** Article **
## Begin

We all win when the rich pay higher taxes, don’t we? Jeff Bezos or Mark Zuckerberg surely wouldn’t miss a billion or two. With another trillion in revenue, Uncle Sam wouldn’t have to sell as many bonds. Everyone’s money would be worth more, since federal taxes reduce inflation. It’s a win-win-win.

Are those statements true? Neo-classical macroeconomists would probably say they aren’t. But the Biden administration seems to be thinking along those lines. Liberal policymakers are talking about several new taxes. (There are no conservative policymakers; conservatives don’t believe government should “make policy.”)

Kerry Pechter

We know about the Biden plan to apply the payroll tax to incomes over $400,000. There’s also the Elizabeth Warren’s ultra-millionaire tax, the 10-basis-point financial transactions tax, and the Biden idea for converting tax deferral on retirement plan contributions to tax credits. Let’s consider them.

## End

** Source data **
## Begin

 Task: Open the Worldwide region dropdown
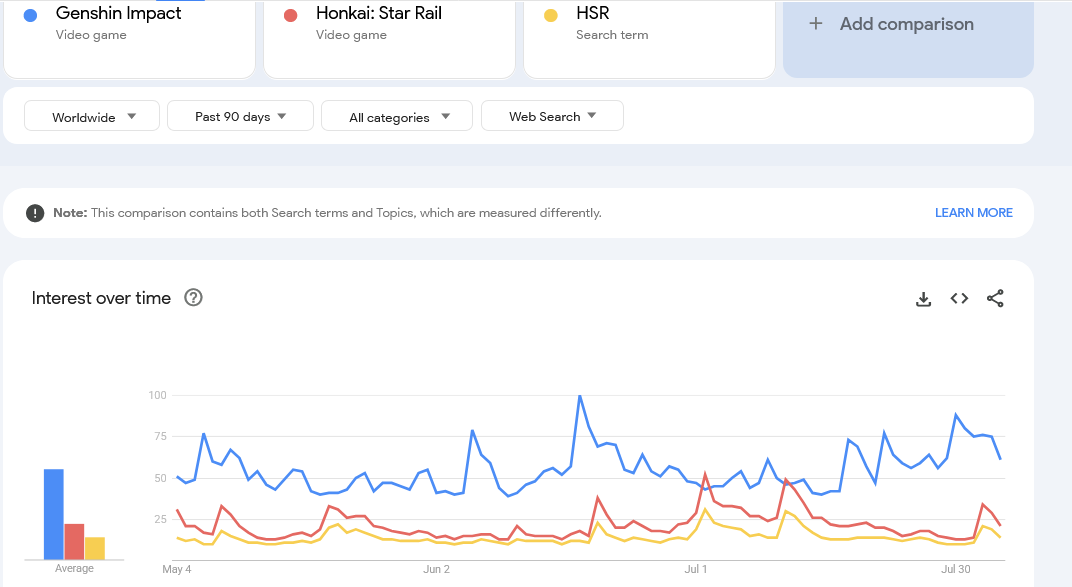(92, 116)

## End

** Work to complete **
**A)** Rewrite the tax article's passage starting at "We all win when" and ending at "It’s a win-win-win.", replacing "Uncle Sam" with "the Treasury".
**B)** Answer these questions from the article on taxing the rich:
(i) How much additional revenue does the opening paragraph imagine?
(ii) Which economists would probably say the opening statements aren't true?
(iii) Above what income would the Biden plan apply the payroll tax?

** The responses **
**A)**
We all win when the rich pay higher taxes, don’t we? Jeff Bezos or Mark Zuckerberg surely wouldn’t miss a billion or two. With another trillion in revenue, the Treasury wouldn’t have to sell as many bonds. Everyone’s money would be worth more, since federal taxes reduce inflation. It’s a win-win-win.

**B)**
(i) Another trillion
(ii) Neo-classical macroeconomists
(iii) $400,000